> What you are asked to do: Set down each entry exactly as it stands, without altering a single character.

> The data:
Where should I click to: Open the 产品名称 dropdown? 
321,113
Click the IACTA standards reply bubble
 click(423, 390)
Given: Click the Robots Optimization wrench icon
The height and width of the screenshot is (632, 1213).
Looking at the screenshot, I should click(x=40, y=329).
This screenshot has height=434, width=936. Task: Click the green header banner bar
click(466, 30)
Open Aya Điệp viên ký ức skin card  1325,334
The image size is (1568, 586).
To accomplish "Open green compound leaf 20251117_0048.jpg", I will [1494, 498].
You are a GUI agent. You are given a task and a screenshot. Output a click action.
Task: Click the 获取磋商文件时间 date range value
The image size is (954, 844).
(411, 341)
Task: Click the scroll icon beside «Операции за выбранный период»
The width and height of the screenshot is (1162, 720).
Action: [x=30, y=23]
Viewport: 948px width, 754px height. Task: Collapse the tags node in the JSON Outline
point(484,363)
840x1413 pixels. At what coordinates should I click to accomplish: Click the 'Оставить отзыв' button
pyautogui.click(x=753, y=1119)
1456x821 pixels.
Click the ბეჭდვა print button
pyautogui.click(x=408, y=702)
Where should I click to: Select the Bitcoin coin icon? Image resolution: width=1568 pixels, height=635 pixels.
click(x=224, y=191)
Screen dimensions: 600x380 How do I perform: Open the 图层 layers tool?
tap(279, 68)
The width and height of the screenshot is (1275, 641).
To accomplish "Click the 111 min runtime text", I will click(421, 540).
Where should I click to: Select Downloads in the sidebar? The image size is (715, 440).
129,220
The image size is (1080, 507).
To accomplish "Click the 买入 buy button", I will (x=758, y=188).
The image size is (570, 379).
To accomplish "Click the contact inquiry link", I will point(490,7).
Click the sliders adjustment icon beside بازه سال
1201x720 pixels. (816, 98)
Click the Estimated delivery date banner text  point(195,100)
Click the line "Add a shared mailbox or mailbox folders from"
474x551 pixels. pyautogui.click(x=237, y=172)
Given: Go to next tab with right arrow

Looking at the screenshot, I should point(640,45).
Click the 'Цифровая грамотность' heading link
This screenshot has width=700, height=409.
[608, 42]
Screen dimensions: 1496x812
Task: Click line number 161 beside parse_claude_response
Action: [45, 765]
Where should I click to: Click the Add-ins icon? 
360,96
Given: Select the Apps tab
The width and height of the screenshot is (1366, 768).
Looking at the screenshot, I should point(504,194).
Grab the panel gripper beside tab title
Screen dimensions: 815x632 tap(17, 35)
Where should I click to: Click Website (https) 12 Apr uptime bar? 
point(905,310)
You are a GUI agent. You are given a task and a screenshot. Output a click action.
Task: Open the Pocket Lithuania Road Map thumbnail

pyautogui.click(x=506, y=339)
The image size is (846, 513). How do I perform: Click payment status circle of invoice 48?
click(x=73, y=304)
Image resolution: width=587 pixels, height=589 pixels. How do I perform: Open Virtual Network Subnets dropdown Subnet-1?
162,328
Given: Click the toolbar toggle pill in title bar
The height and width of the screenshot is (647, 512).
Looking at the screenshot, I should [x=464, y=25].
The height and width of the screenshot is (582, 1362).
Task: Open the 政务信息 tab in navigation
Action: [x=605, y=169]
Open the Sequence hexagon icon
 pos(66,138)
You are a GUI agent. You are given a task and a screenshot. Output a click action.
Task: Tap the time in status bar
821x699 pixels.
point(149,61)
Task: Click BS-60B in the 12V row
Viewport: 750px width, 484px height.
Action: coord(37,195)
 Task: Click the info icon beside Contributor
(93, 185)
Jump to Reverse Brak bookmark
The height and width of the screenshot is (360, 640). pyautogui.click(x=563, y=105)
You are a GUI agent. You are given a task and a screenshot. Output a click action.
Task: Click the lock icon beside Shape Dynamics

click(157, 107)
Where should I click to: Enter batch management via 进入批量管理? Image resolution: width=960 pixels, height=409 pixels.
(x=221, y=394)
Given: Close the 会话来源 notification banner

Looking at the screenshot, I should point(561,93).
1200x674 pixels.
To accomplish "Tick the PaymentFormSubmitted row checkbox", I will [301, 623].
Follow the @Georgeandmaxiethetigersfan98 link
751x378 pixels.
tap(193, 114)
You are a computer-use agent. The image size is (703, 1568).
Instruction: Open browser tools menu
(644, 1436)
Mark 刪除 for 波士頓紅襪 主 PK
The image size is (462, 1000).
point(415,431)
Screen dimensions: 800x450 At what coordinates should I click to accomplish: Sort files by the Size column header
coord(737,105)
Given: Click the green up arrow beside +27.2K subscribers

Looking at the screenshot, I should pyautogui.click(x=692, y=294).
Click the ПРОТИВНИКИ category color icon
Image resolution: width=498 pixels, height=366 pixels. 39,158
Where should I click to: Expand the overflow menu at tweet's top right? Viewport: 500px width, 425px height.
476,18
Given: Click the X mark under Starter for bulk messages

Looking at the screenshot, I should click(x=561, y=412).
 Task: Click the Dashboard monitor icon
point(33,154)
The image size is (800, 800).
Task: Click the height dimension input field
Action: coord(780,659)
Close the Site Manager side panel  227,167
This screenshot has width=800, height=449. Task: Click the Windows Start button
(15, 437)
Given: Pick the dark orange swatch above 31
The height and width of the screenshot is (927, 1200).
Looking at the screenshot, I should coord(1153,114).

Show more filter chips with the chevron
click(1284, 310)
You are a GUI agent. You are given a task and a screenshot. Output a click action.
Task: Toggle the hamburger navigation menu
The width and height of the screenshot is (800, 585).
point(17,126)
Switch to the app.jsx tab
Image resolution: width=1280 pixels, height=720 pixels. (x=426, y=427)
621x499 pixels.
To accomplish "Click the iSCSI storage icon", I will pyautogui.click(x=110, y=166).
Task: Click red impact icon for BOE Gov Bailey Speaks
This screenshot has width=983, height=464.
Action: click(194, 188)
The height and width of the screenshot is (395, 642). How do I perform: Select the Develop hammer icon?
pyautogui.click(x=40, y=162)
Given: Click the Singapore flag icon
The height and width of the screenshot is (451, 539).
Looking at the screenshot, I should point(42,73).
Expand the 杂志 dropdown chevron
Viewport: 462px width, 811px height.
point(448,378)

> Written solution:
Where should I click to: Open the 产品名称 dropdown? 
321,113
Click the IACTA standards reply bubble
 click(423, 390)
Given: Click the Robots Optimization wrench icon
The height and width of the screenshot is (632, 1213).
Looking at the screenshot, I should click(x=40, y=329).
This screenshot has height=434, width=936. Task: Click the green header banner bar
click(466, 30)
Open Aya Điệp viên ký ức skin card  1325,334
The image size is (1568, 586).
To accomplish "Open green compound leaf 20251117_0048.jpg", I will [1494, 498].
You are a GUI agent. You are given a task and a screenshot. Output a click action.
Task: Click the 获取磋商文件时间 date range value
The image size is (954, 844).
(411, 341)
Task: Click the scroll icon beside «Операции за выбранный период»
The width and height of the screenshot is (1162, 720).
Action: [x=30, y=23]
Viewport: 948px width, 754px height. Task: Collapse the tags node in the JSON Outline
point(484,363)
840x1413 pixels. At what coordinates should I click to accomplish: Click the 'Оставить отзыв' button
pyautogui.click(x=753, y=1119)
1456x821 pixels.
Click the ბეჭდვა print button
pyautogui.click(x=408, y=702)
Where should I click to: Select the Bitcoin coin icon? Image resolution: width=1568 pixels, height=635 pixels.
click(x=224, y=191)
Screen dimensions: 600x380 How do I perform: Open the 图层 layers tool?
tap(279, 68)
The width and height of the screenshot is (1275, 641).
To accomplish "Click the 111 min runtime text", I will click(421, 540).
Where should I click to: Select Downloads in the sidebar? The image size is (715, 440).
129,220
The image size is (1080, 507).
To accomplish "Click the 买入 buy button", I will (x=758, y=188).
The image size is (570, 379).
To accomplish "Click the contact inquiry link", I will point(490,7).
Click the sliders adjustment icon beside بازه سال
1201x720 pixels. (816, 98)
Click the Estimated delivery date banner text  point(195,100)
Click the line "Add a shared mailbox or mailbox folders from"
474x551 pixels. pyautogui.click(x=237, y=172)
Given: Go to next tab with right arrow

Looking at the screenshot, I should point(640,45).
Click the 'Цифровая грамотность' heading link
This screenshot has width=700, height=409.
[608, 42]
Screen dimensions: 1496x812
Task: Click line number 161 beside parse_claude_response
Action: [45, 765]
Where should I click to: Click the Add-ins icon? 
360,96
Given: Select the Apps tab
The width and height of the screenshot is (1366, 768).
Looking at the screenshot, I should point(504,194).
Grab the panel gripper beside tab title
Screen dimensions: 815x632 tap(17, 35)
Where should I click to: Click Website (https) 12 Apr uptime bar? 
point(905,310)
You are a GUI agent. You are given a task and a screenshot. Output a click action.
Task: Open the Pocket Lithuania Road Map thumbnail

pyautogui.click(x=506, y=339)
The image size is (846, 513). How do I perform: Click payment status circle of invoice 48?
click(x=73, y=304)
Image resolution: width=587 pixels, height=589 pixels. How do I perform: Open Virtual Network Subnets dropdown Subnet-1?
162,328
Given: Click the toolbar toggle pill in title bar
The height and width of the screenshot is (647, 512).
Looking at the screenshot, I should [x=464, y=25].
The height and width of the screenshot is (582, 1362).
Task: Open the 政务信息 tab in navigation
Action: [x=605, y=169]
Open the Sequence hexagon icon
 pos(66,138)
You are a GUI agent. You are given a task and a screenshot. Output a click action.
Task: Tap the time in status bar
821x699 pixels.
point(149,61)
Task: Click BS-60B in the 12V row
Viewport: 750px width, 484px height.
Action: coord(37,195)
 Task: Click the info icon beside Contributor
(93, 185)
Jump to Reverse Brak bookmark
The height and width of the screenshot is (360, 640). pyautogui.click(x=563, y=105)
You are a GUI agent. You are given a task and a screenshot. Output a click action.
Task: Click the lock icon beside Shape Dynamics

click(157, 107)
Where should I click to: Enter batch management via 进入批量管理? Image resolution: width=960 pixels, height=409 pixels.
(x=221, y=394)
Given: Close the 会话来源 notification banner

Looking at the screenshot, I should point(561,93).
1200x674 pixels.
To accomplish "Tick the PaymentFormSubmitted row checkbox", I will [301, 623].
Follow the @Georgeandmaxiethetigersfan98 link
751x378 pixels.
tap(193, 114)
You are a computer-use agent. The image size is (703, 1568).
Instruction: Open browser tools menu
(644, 1436)
Mark 刪除 for 波士頓紅襪 主 PK
The image size is (462, 1000).
point(415,431)
Screen dimensions: 800x450 At what coordinates should I click to accomplish: Sort files by the Size column header
coord(737,105)
Given: Click the green up arrow beside +27.2K subscribers

Looking at the screenshot, I should pyautogui.click(x=692, y=294).
Click the ПРОТИВНИКИ category color icon
Image resolution: width=498 pixels, height=366 pixels. 39,158
Where should I click to: Expand the overflow menu at tweet's top right? Viewport: 500px width, 425px height.
476,18
Given: Click the X mark under Starter for bulk messages

Looking at the screenshot, I should click(x=561, y=412).
 Task: Click the Dashboard monitor icon
point(33,154)
The image size is (800, 800).
Task: Click the height dimension input field
Action: coord(780,659)
Close the Site Manager side panel  227,167
This screenshot has width=800, height=449. Task: Click the Windows Start button
(15, 437)
Given: Pick the dark orange swatch above 31
The height and width of the screenshot is (927, 1200).
Looking at the screenshot, I should coord(1153,114).

Show more filter chips with the chevron
click(1284, 310)
You are a GUI agent. You are given a task and a screenshot. Output a click action.
Task: Toggle the hamburger navigation menu
The width and height of the screenshot is (800, 585).
point(17,126)
Switch to the app.jsx tab
Image resolution: width=1280 pixels, height=720 pixels. (x=426, y=427)
621x499 pixels.
To accomplish "Click the iSCSI storage icon", I will pyautogui.click(x=110, y=166).
Task: Click red impact icon for BOE Gov Bailey Speaks
This screenshot has width=983, height=464.
Action: click(194, 188)
The height and width of the screenshot is (395, 642). How do I perform: Select the Develop hammer icon?
pyautogui.click(x=40, y=162)
Given: Click the Singapore flag icon
The height and width of the screenshot is (451, 539).
Looking at the screenshot, I should point(42,73).
Expand the 杂志 dropdown chevron
Viewport: 462px width, 811px height.
point(448,378)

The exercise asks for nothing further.